*Written instruction*. Copy out every line of the items below word for word, leaving out the pictures.

---- Material for this exercise

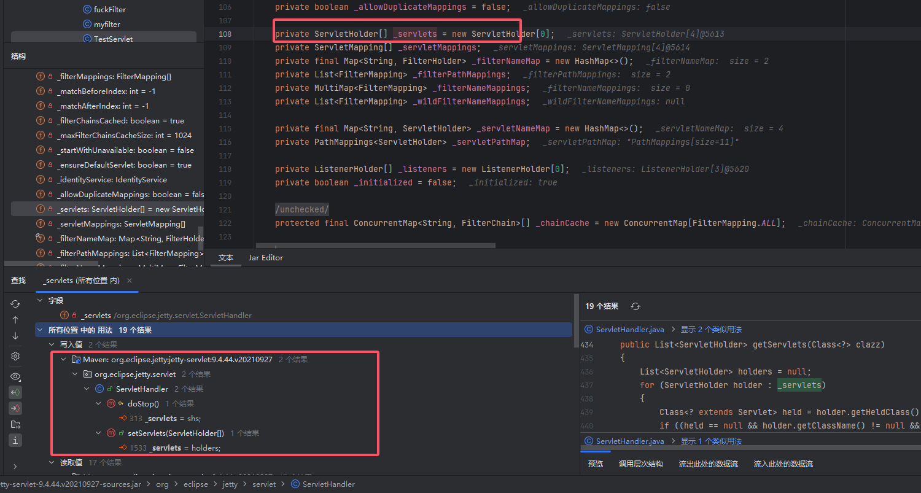Screen dimensions: 921x493
Task: Switch to the Jar Editor tab
Action: (x=265, y=258)
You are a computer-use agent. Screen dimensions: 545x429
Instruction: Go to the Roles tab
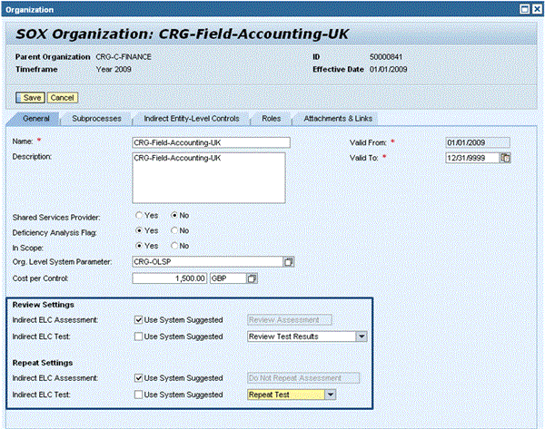click(x=271, y=119)
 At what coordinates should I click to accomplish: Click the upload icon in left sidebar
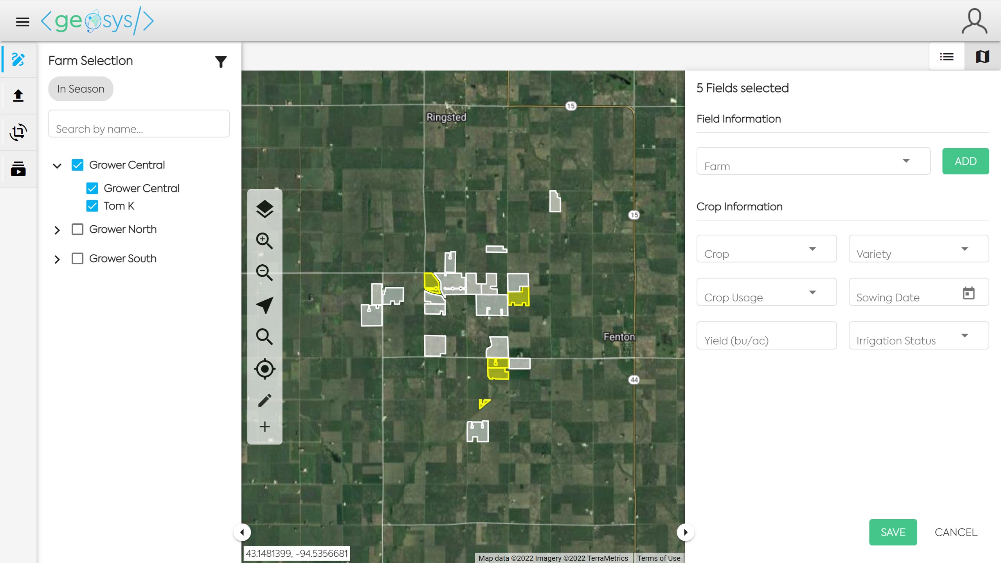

--------

*The result*.
Screen dimensions: 921x493
Task: Switch to the Jar Editor tab
Action: (x=265, y=258)
You are a computer-use agent. Screen dimensions: 545x429
Instruction: Go to the Roles tab
click(x=271, y=119)
 At what coordinates should I click to accomplish: Click the upload icon in left sidebar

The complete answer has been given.